BEGIN Material for this task

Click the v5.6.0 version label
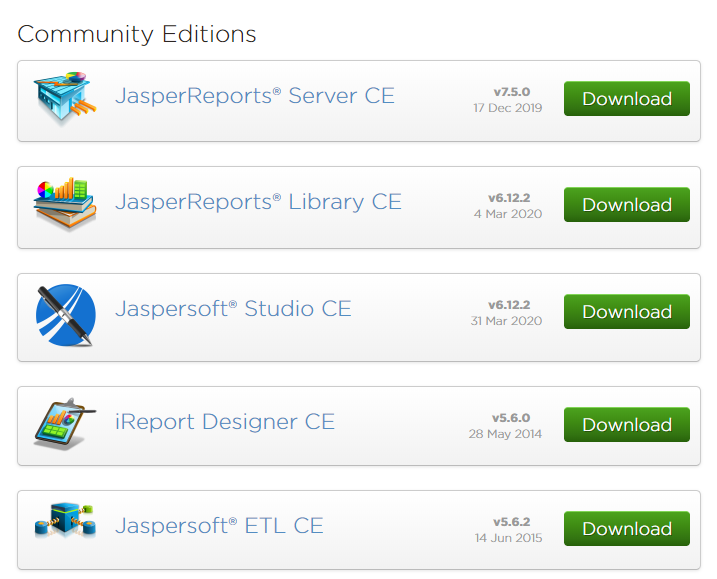 (510, 418)
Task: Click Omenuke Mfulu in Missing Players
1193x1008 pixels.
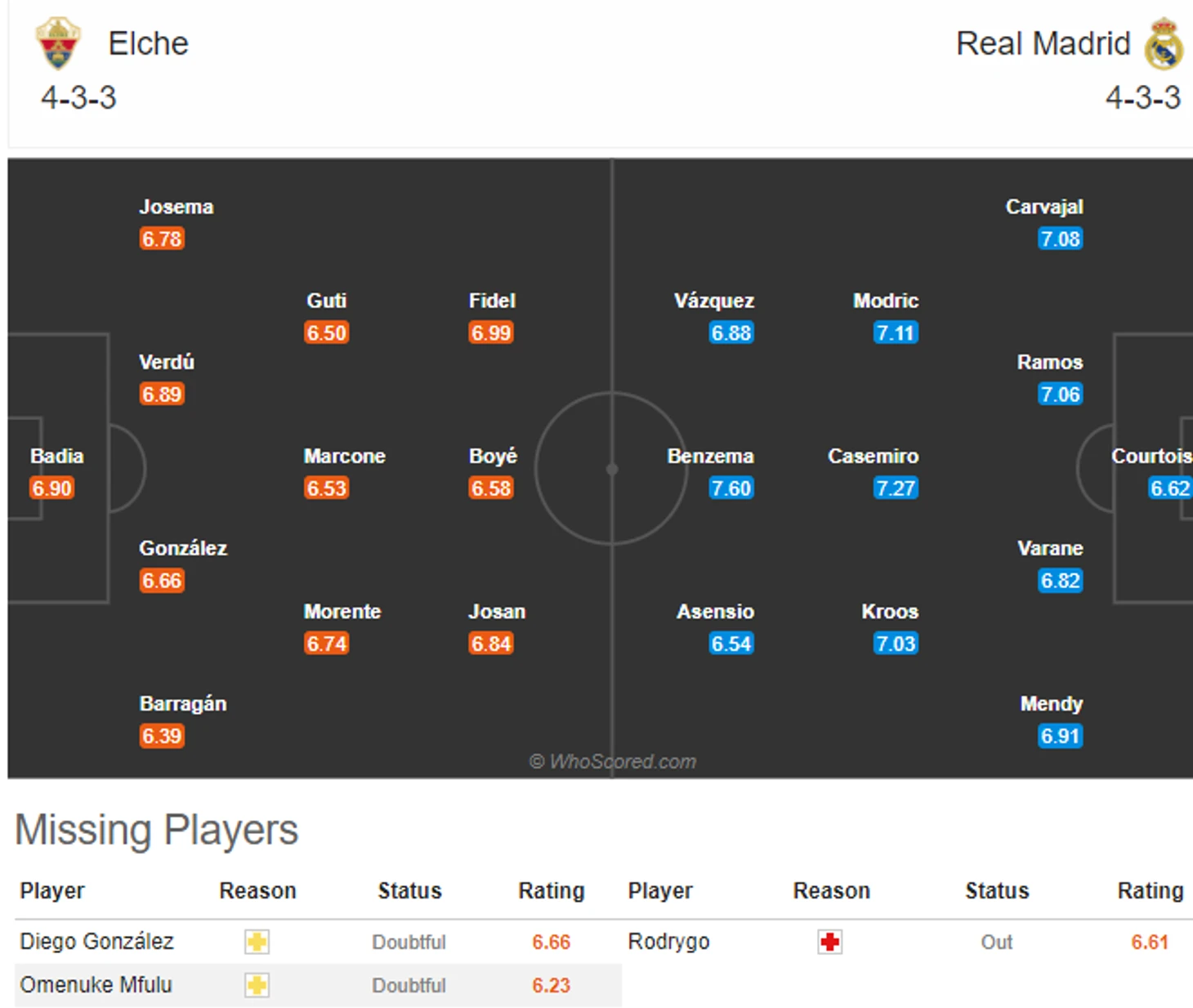Action: pyautogui.click(x=96, y=985)
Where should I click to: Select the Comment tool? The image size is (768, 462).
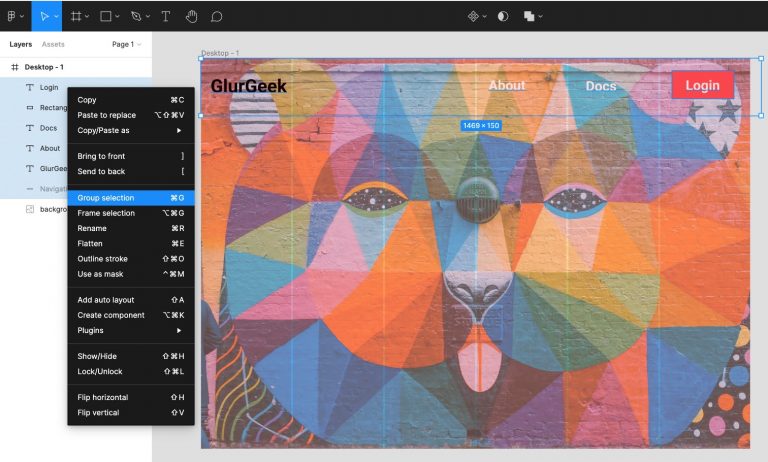(216, 16)
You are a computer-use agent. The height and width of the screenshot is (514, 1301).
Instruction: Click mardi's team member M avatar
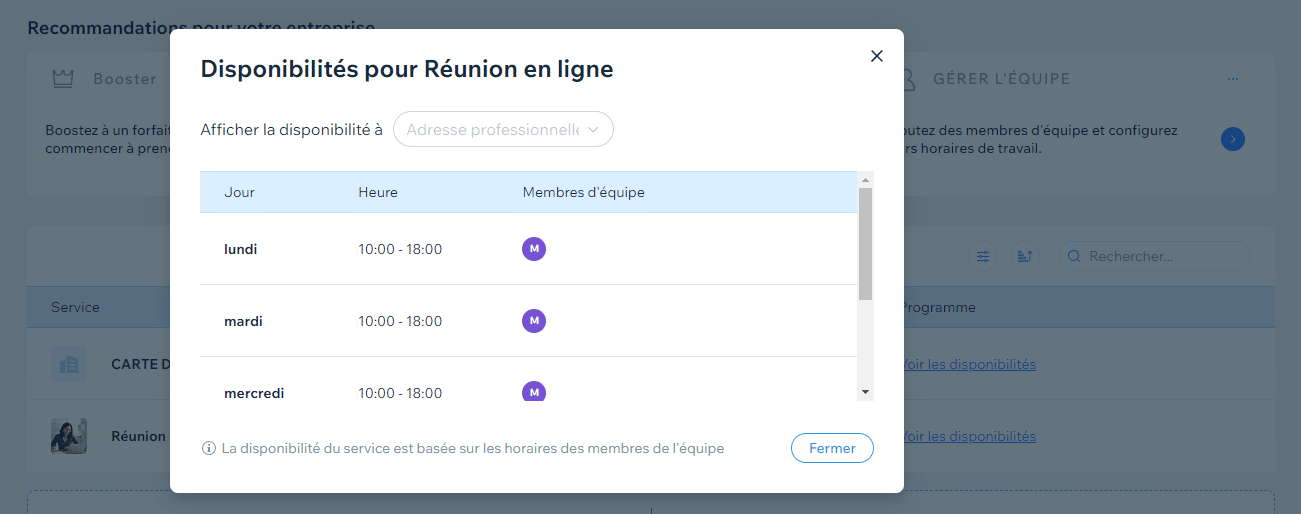coord(534,321)
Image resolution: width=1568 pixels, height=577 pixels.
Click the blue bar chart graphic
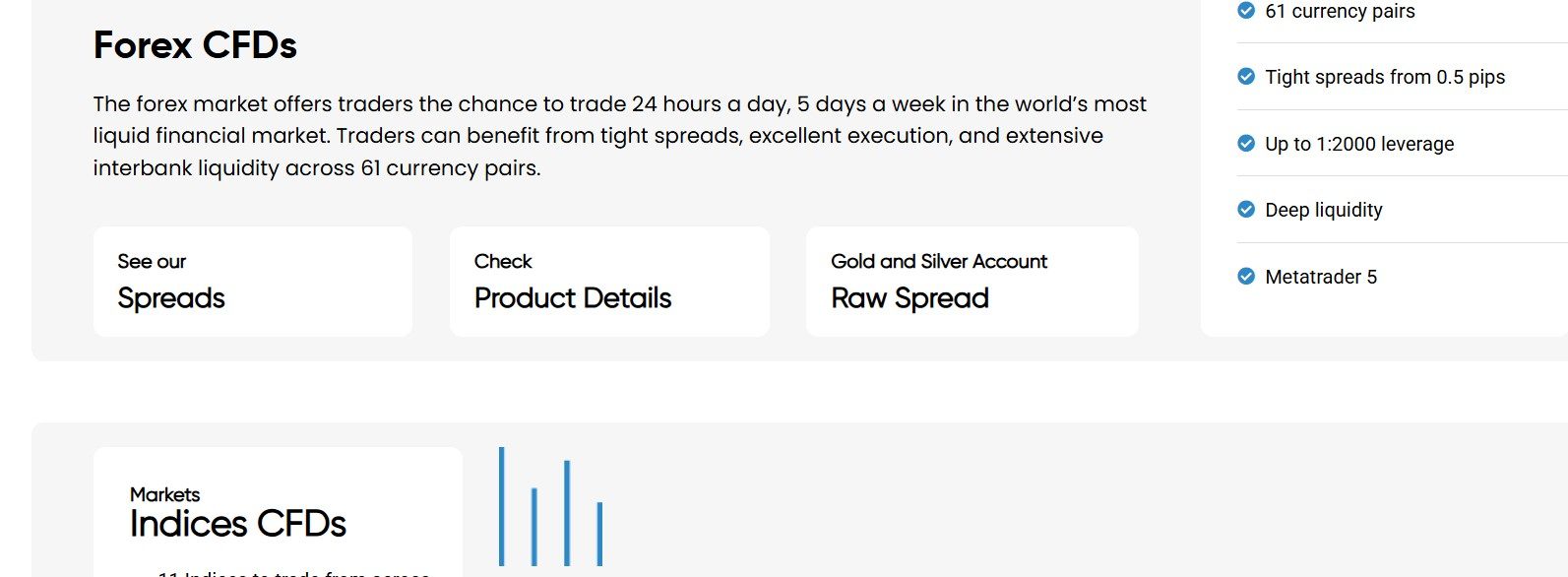click(550, 508)
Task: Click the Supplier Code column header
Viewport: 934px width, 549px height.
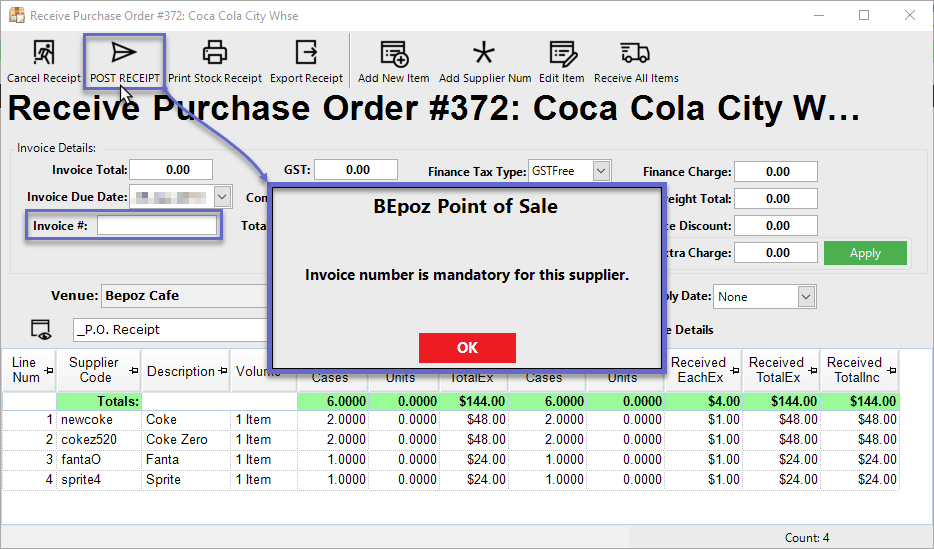Action: (x=96, y=370)
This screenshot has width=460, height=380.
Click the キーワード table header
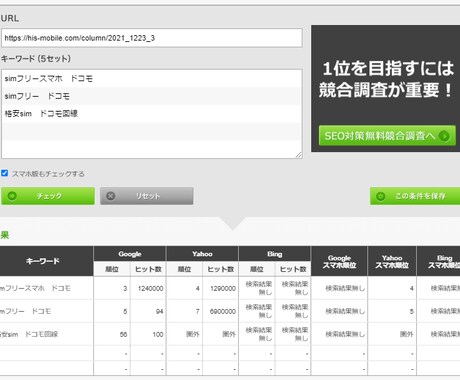[x=43, y=261]
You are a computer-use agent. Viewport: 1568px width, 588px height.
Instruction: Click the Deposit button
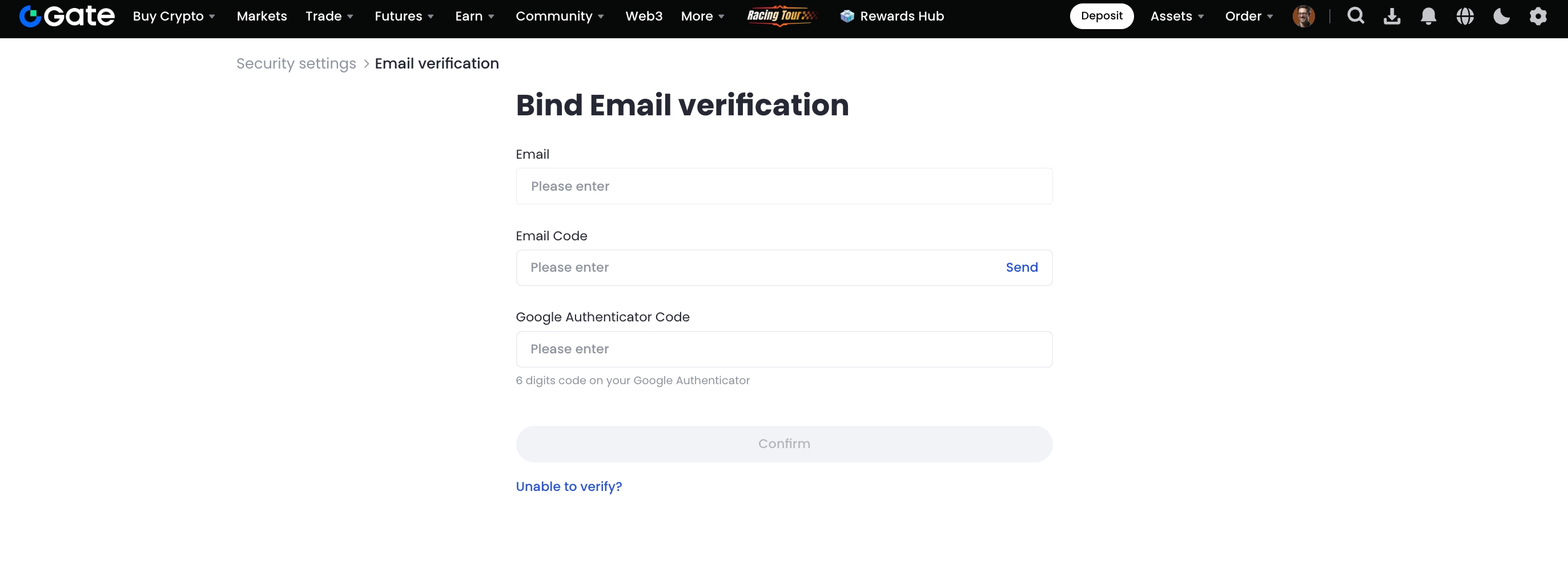[1101, 17]
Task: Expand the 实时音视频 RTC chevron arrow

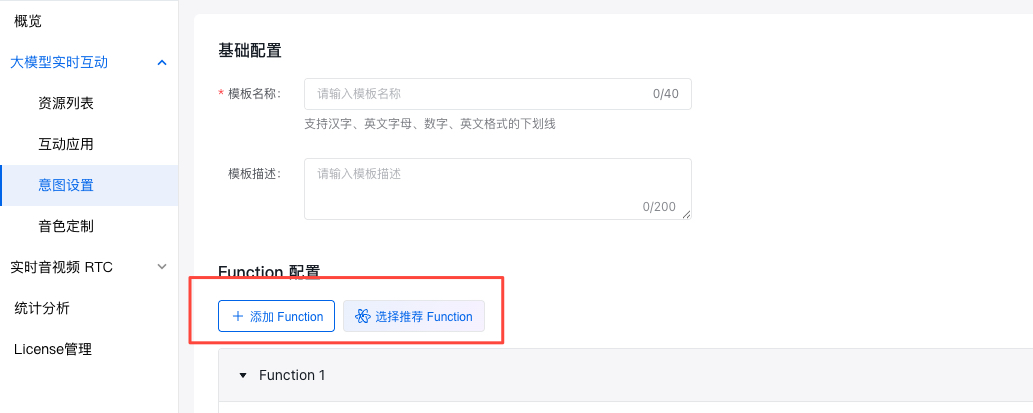Action: [x=162, y=267]
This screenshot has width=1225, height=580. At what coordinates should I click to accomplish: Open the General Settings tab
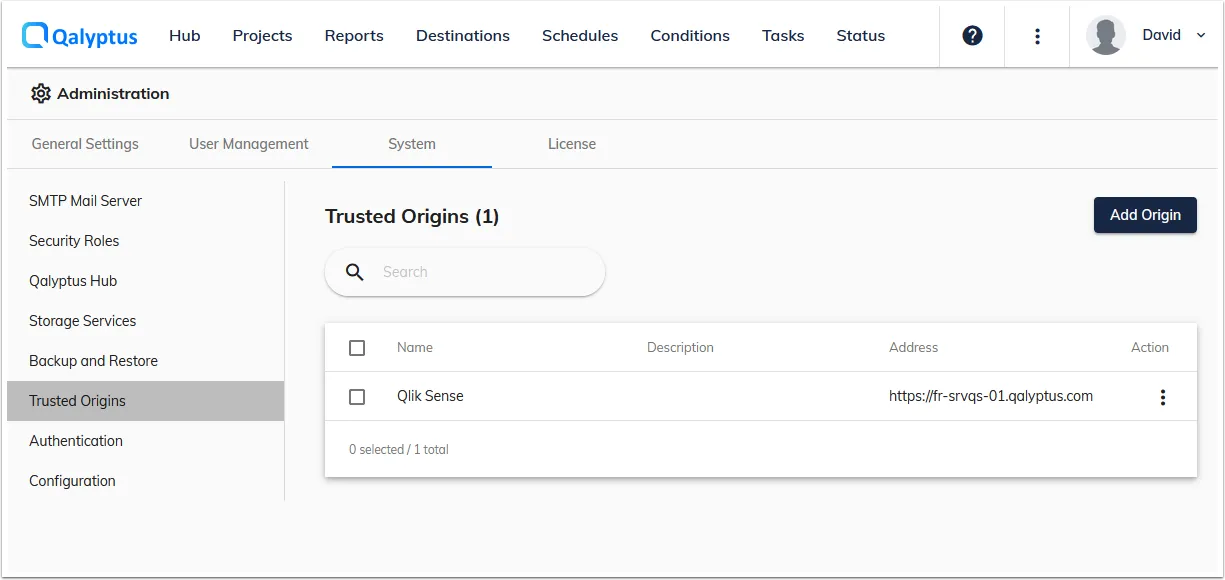pyautogui.click(x=84, y=143)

END Material for this task

Exercise instructions.
Across all the entries, count the lines that contain "computer", and state nothing but the total.

Answer box.
2